Parameter	Type	Required	Description
`language`	`String`	No	Language of the audio source. For supported languages, see Supported languages.
`inputSampleRate`	`int`	No	Audio sampling rate in Hz. Valid values: `16000`, `8000`. Default: `16000`. Setting `8000` causes server-side upsampling to 16,000 Hz, which may introduce minor latency. Use only for natively 8,000 Hz audio (e.g., telephony).
`inputAudioFormat`	`String`	No	Audio encoding format. Valid values: `pcm`, `opus`. Default: `pcm`.
`corpusText`	`String`	No	Context text for contextual biasing. Provide background text, entity vocabularies, or reference material to improve recognition accuracy. Maximum: 10,000 tokens.

Key interfaces

OmniRealtimeConversation

Import: com.alibaba.dashscope.audio.omni.OmniRealtimeConversation

This class manages the WebSocket lifecycle: connecting to the server, sending audio, and ending the session.

Create a conversation

OmniRealtimeConversation conversation =
        new OmniRealtimeConversation(param, callback);

Creates a new conversation instance with the specified connection parameters and callback handler.

Connect to the server

conversation.connect();

Opens a WebSocket connection. The server responds with session.created and session.updated events.

Throws: NoApiKeyException, InterruptedException.

Configure the session

conversation.updateSession(config);

Updates the session configuration after the connection is established. The server responds with a session.updated event. If not called, the server uses default settings.

Send audio data

conversation.appendAudio(audioBase64);

Appends a Base64-encoded audio segment to the server-side audio buffer.

VAD mode (enableTurnDetection=true): The server detects speech boundaries and decides when to process the buffer.
Manual mode (enableTurnDetection=false): Audio accumulates in the buffer until you call commit() to trigger recognition. Each event can contain up to 15 MiB of audio data.

Commit the audio buffer

conversation.commit();

Submits the buffered audio for recognition. The server responds with an input_audio_buffer.committed event.

This method is only available in manual mode (enableTurnDetection=false). An error occurs if the audio buffer is empty.

End the session

conversation.endSession();  // synchronous
// or
conversation.endSessionAsync();  // asynchronous

Notifies the server to finish processing any remaining audio and end the session. The server responds with a session.finished event.

When to call:

VAD mode: After you finish sending audio.
Manual mode: After you call commit().

Close the connection

conversation.close();

Stops the task and closes the WebSocket connection immediately.

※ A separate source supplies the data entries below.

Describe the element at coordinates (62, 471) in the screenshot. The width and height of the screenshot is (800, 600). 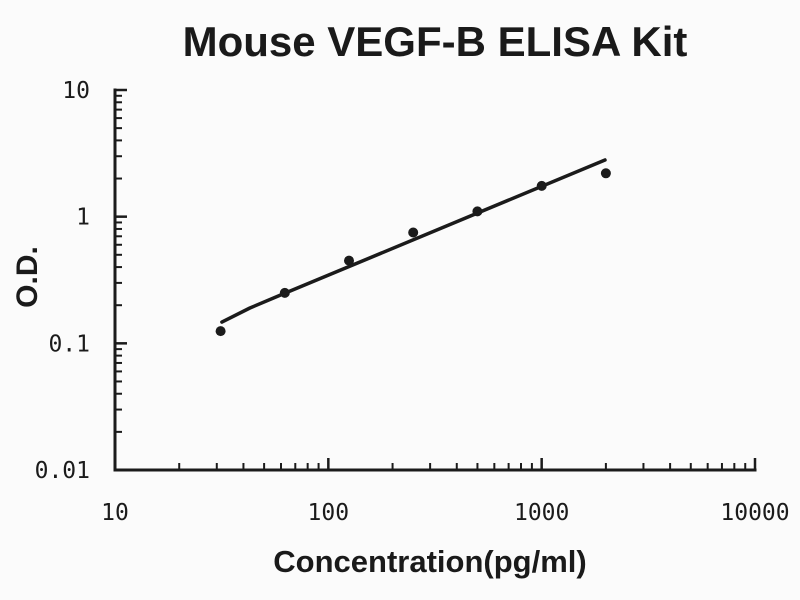
I see `y-axis-tick-label: 0.01` at that location.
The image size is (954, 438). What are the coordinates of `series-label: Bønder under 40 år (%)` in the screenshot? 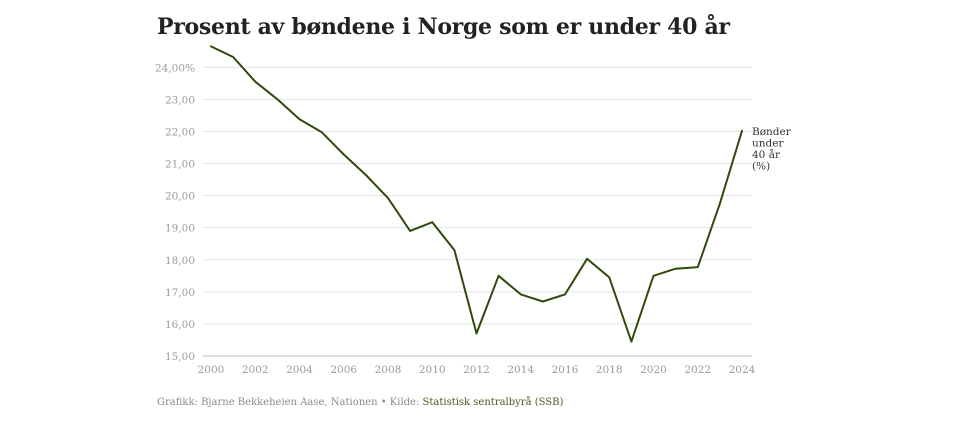 It's located at (772, 150).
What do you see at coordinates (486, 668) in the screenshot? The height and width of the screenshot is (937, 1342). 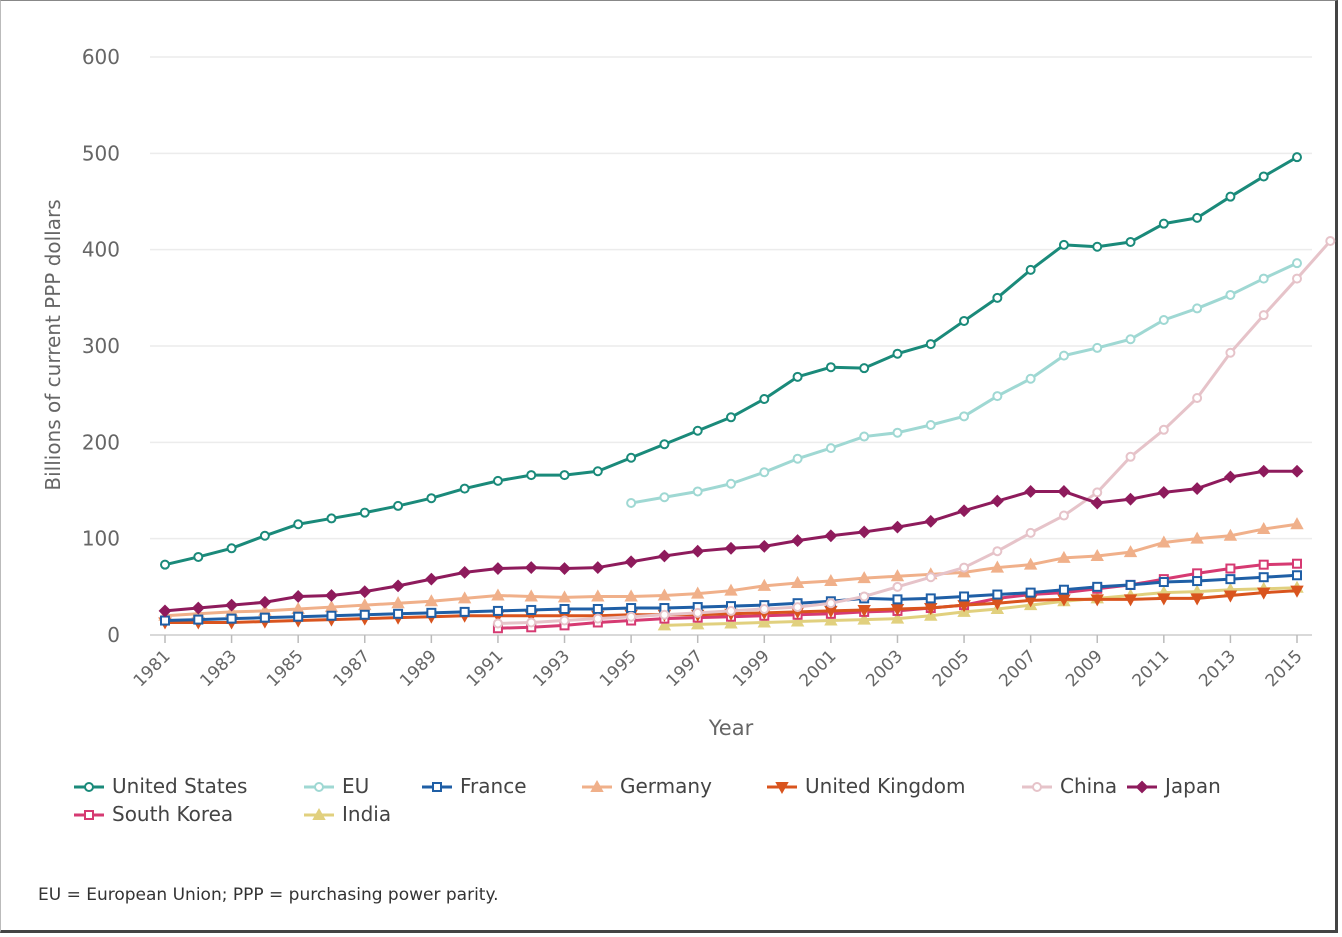 I see `x-tick-label: 1991` at bounding box center [486, 668].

Get session and response IDs

String sessionId = conversation.getSessionId();
String responseId = conversation.getResponseId();

getSessionId() returns the session ID for the current task.
getResponseId() returns the response ID of the most recent server response.

OmniRealtimeCallback

Import: com.alibaba.dashscope.audio.omni.OmniRealtimeCallback

Inherit this class and implement the callback methods to handle server events.

Method	Parameters	Triggered when
`onOpen()`	None	The WebSocket connection is established.
`onEvent(JsonObject message)`	`message`: A server event as JSON. Common event types: `session.created`, `session.updated`, `input_audio_buffer.committed`, `conversation.item.input_audio_transcription.completed`, `session.finished`.	A server event is received. Parse the `type` field to determine the event type.
`onClose(int code, String reason)`	`code`: Status code. `reason`: Reason for closing.	The WebSocket connection is closed.